YOUR INSTRUCTIONS → Only one portion of the data is to be written out: from the line bearing "Task: Click the 批量处理 blue button" through the line bearing "Given: Open the Cameras menu in viewport". Write it exactly as it appears.

•••

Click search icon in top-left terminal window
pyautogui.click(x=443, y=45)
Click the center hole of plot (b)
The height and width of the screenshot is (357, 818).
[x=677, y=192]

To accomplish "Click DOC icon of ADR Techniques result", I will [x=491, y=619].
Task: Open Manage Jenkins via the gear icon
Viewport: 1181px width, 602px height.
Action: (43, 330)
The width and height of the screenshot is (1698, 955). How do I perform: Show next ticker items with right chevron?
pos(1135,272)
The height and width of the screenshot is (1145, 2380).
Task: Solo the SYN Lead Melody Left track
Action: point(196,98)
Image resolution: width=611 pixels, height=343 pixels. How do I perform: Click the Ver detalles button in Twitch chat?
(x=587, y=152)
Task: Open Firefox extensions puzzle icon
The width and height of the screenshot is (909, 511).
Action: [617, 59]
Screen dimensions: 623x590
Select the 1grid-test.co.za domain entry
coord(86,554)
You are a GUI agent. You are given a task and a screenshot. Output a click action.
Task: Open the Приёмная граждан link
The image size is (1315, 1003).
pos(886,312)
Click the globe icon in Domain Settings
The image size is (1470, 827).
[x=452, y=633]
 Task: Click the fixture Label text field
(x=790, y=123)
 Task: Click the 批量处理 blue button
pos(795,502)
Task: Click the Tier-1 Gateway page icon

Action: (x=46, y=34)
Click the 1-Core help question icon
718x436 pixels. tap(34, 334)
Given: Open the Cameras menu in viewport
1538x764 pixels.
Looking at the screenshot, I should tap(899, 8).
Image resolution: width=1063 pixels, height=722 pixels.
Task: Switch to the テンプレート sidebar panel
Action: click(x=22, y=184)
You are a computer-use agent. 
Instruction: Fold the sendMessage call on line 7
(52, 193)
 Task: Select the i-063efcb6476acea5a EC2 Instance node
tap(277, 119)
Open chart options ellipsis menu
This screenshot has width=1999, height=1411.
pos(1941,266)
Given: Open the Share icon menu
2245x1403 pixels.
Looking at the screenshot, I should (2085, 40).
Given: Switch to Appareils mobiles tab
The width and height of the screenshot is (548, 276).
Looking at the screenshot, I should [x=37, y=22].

•••

SOLUTION FOR THIS PROBLEM →
 Task: Click the 批量处理 blue button
pos(795,502)
Task: Click the Tier-1 Gateway page icon

Action: (x=46, y=34)
Click the 1-Core help question icon
718x436 pixels. tap(34, 334)
Given: Open the Cameras menu in viewport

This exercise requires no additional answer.